1. get monthly bills down to a minimum
2. take over a management position
3. increase freelance business
4. stop having nightmares about my parents and them ruining my life
4. figure my life the fuck out

pray for me

EDIT:

my mother was put in the hospital last night. od'ed on pills. my dad calls me up and says, "your mother's in west jeff she fucking ate a bunch of somas. we're getting a divorce." I started asking him what happened, who called the police, he hung up on me. I called the house back and my brother answers, i tell him, "let me warn you, if one more person in this family hangs up on me, i'm going to drive down there and put you all in the hospital." My brother tells me that my mom gets all stupid on the pills, not an uncommon theme in that household, and falls flat on her face. My dad picks up the phone and tells her he's going to call the police, trying to get her to respond, and he picks up the phone and dials 911, then hangs up. so the police show up, of course, and my mom is a blabbering lump and begins to yell at the police, "you cant take my drugs!" well, they can and they do and they load her up in an ambulance and take her to west jeff hospital.

my sister is handicapped. she's 25 years old, and my father cannot care for her because he is a male and she is a female and she has periods and needs to be bathed.

my dad says he's not goin up there but that i need to. I havent talked to my mother in about 2 weeks. i'm trying to remove myself from her insanity. but yet, i still get pulled back in.
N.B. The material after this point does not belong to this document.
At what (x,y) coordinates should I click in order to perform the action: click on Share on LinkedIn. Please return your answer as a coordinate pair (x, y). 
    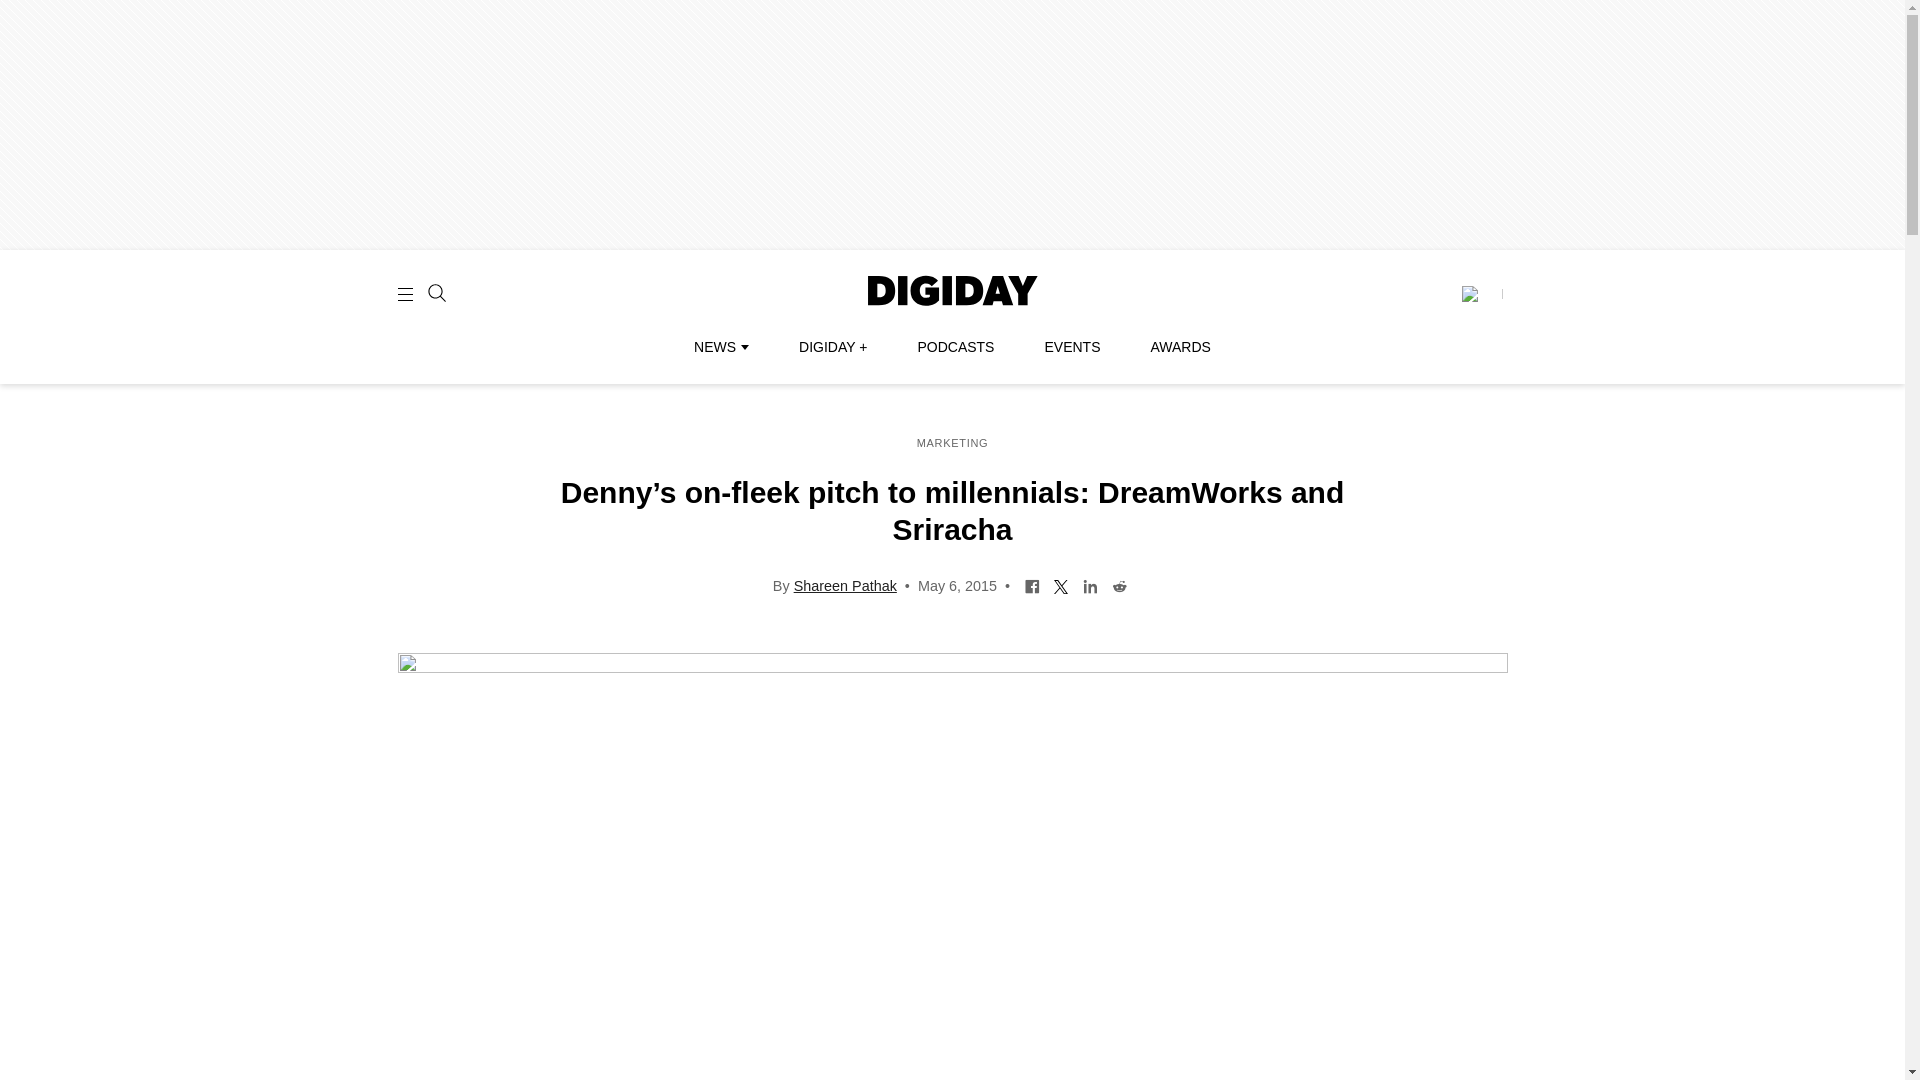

I'm at work right now. exhausted because this all happened at about midnight or so last night. i'm exhausted due to lack of sleep. i'm exhausted because of my family.

i had nightmares all night last night. i dreamt i was living under a murderer. that the blood had seeped through his floor and was dripping from my ceiling. in my dream i'm taking care of my mom, my dad, my sister, my brother, lyric and justin, and now i have to save us all from a murderer. things in the apartment we are all crammed into start to fall apart and i cant lock the windows or doors to help protect us. at one point i'm letting the murderer sit down and have dinner with me so that the police may search his home, the whole time he's eating i'm praying that he doesnt look up and see the blood all over the ceiling. its just me and him and its my responsibilty to save the whole fucking world.

when will it stop?
VIEW 16 of 16 COMMENTS
n337y:
wow. don't know what to say about the family situation. my dad has had problem with alcohol, but nothing got that crazy.

I will say that you are sexy lil devil
Aug 7, 2005
terrence:
hmm...sounds interesting. there were no "woobies" in my childhood. that would lead to some sort of emotion. so once again, i fail to relate.